On 11/1/05, Kevin Dangoor <[EMAIL PROTECTED]> wrote:

For anyone wondering why I've been somewhat quieter than normal... we had guests over the weekend, and...

You have a life outside of Python code? Where'd you download THAT?  ;-)

Today, I checked in the first bit of code for TurboGears' form
generator. (Aside: if you have any thoughts on naming for the forms
package, that'd be good. turbogears.forms seems lame.)

Everything below this is well above my head - I'm really new to web apps - but I will comment on this.

Keep it simple. turbogears.forms is concise, to the point. It tells me everything I need to know about what the module will do.
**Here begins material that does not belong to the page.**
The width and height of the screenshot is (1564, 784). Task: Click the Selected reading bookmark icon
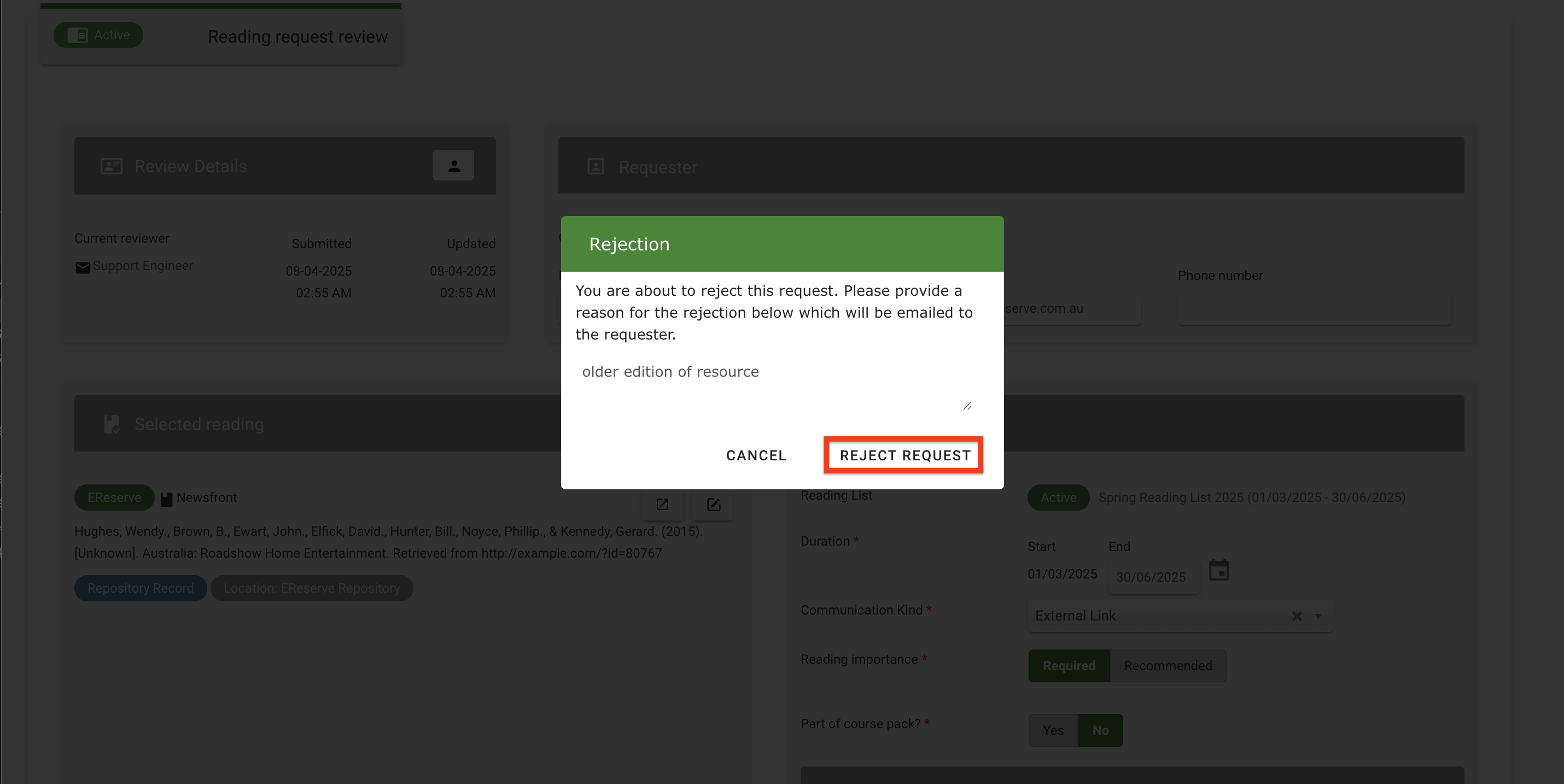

Not to put too fine a point on it, but consider another fairly popular framework that I'll call, uh, "knotted" for illustrative purposes. Does the name " knotted.sandwich.pastrami" really tell you a lot about what the module does? It may be the heart and soul of tw -- er, "knotted"'s authentication system, but it's not too obvious from the name of the module.

I'm a nuts and bolts guy. Direct, unambiguous naming conventions rock my world, pythonically speaking.

Of course, that may be an unpopular opinion. Maybe a poll? :-)

At any rate, I'm very interested in your thoughts on the forms module, where it's going, etc. It almost looks like you're using a wxWidgets model, based in HTML instead of a windowing shell - which seems logical to me. wxWidgets builds almost every 'widget' off of a few basic core widgets, in various combinations, and it works quite well for making Python GUI apps [1]. I can't see any harm at all in emulating (whether it's deliberate or not) a model that works.

[1] I'm sure other GUI libraries use a similar model, but wx is what I am most familiar with, so that's where I'm going to restrict my comments

--
"Things fall apart. The Center cannot hold."
                  - Life as a QA geek, in a nutshell.